**** ТЕКСТ СТРАНИЦЫ
Но, как бы то ни было, я избегал
Их взглядов. Я не замечал их приветствий.
Я знать ничего не хотел из богатств.
Я вон вырывался, чтоб не разреветься.
 
 
Инстинкт прирожденный, старик-подхалим,
Был невыносим мне. Он крался бок о бок
И думал: «Ребячья зазноба. За ним,
К несчастью, придется присматривать в оба».
 
 
«Шагни, и еще раз», – твердил мне инстинкт
И вел меня мудро, как старый схоластик,
Чрез девственный непроходимый тростник
Нагретых деревьев, сирени и страсти.
 
 
«Научишься шагом, а после хоть в бег», —
Твердил он, и новое солнце с зенита
Смотрело, как сызнова учат ходьбе
Туземца планеты на новой планиде.
 
 
Одних это все ослепляло. Другим —
Той тьмою казалось, что глаз хоть выколи.
Копались цыплята в кустах георгин,
Сверчки и стрекозы, как часики, тикали.
 
 
Плыла черепица, и полдень смотрел,
Не смаргивая, на кровли. А в Марбурге
Кто, громко свища, мастерил самострел,
Кто молча готовился к Троицкой ярмарке.
********
ЗАДАНИЯ:
1. Кто в стихотворении о Марбурге вел «мудро, как старый схоластик»?
2. Продолжите стихотворение о Марбурге со строки, следующей за словами «Кто молча готовился к Троицкой ярмарке».
**** ИЗВЛЕЧЁННЫЕ ДАННЫЕ
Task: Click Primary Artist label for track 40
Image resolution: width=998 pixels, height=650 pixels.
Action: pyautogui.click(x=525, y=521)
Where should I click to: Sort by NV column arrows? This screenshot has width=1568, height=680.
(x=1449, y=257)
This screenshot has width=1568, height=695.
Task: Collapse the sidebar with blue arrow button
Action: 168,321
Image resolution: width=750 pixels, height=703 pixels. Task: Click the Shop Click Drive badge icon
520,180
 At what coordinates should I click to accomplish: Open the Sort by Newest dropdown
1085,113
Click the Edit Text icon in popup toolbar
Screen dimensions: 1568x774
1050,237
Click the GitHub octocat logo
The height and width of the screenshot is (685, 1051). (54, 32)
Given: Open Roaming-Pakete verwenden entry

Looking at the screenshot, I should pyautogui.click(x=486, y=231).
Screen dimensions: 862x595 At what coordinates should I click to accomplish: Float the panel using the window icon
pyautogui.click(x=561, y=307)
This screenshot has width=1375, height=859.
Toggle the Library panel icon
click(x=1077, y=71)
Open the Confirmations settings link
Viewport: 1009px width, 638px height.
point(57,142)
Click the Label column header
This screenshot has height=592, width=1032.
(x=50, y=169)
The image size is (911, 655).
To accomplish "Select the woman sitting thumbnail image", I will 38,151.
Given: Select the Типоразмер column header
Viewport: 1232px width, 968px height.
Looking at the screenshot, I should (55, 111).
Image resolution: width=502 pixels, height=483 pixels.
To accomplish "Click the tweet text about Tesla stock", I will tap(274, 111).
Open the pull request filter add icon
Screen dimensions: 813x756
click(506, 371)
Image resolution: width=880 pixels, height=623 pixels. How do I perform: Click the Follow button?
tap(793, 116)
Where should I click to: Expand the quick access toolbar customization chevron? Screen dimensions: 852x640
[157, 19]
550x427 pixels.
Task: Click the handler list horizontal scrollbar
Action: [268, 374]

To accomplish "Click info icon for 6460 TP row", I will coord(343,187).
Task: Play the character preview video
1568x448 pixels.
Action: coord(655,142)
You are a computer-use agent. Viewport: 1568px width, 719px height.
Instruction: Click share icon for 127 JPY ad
********
ОТВЕТЫ:
1. Инстинкт.

2.
 
 
Желтел, облака пожирая, песок.
Предгрозье играло бровями кустарника.
И небо спекалось, упав на кусок
Кровоостанавливающей арники.
 
 
В тот день всю тебя, от гребенок до ног,
Как трагик в провинции драму Шекспирову,
Носил я с собою и знал на зубок,
Шатался по городу и репетировал.
 
 
Когда я упал пред тобой, охватив
Туман этот, лед этот, эту поверхность
(Как ты хороша!) – этот вихрь духоты…
О чем ты? Опомнись! Пропало… Отвергнут.
 
 
Тут жил Мартин Лютер. Там – братья Гримм.
Когтистые крыши. Деревья. Надгробья.
И все это помнит и тянется к ним.
Все – живо. И все это тоже – подобья.
 
 
Нет, я не пойду туда завтра. Отказ —
Полнее прощанья. Все ясно. Мы квиты.
Вокзальная сутолока не про нас.
Что будет со мною, старинные плиты?
 
 
Повсюду портпледы разложит туман,
И в обе оконницы вставят по месяцу.
Тоска пассажиркой скользнет по томам
И с книжкою на оттоманке поместится.
 
 
Чего же я трушу? Ведь я, как грамматику,
Бессонницу знаю. У нас с ней союз.
Зачем же я, словно прихода лунатика,
Явления мыслей привычных боюсь?
 
 
Ведь ночи играть садятся в шахматы
Со мной на лунном паркетном полу,
Акацией пахнет, и окна распахнуты,
И страсть, как свидетель, седеет в углу.
 
 
И тополь – король. Я играю с бессонницей.
И ферзь – соловей. Я тянусь к соловью.
И ночь побеждает, фигуры сторонятся,
Я белое утро в лицо узнаю.
 
   1916, 1928, 1945.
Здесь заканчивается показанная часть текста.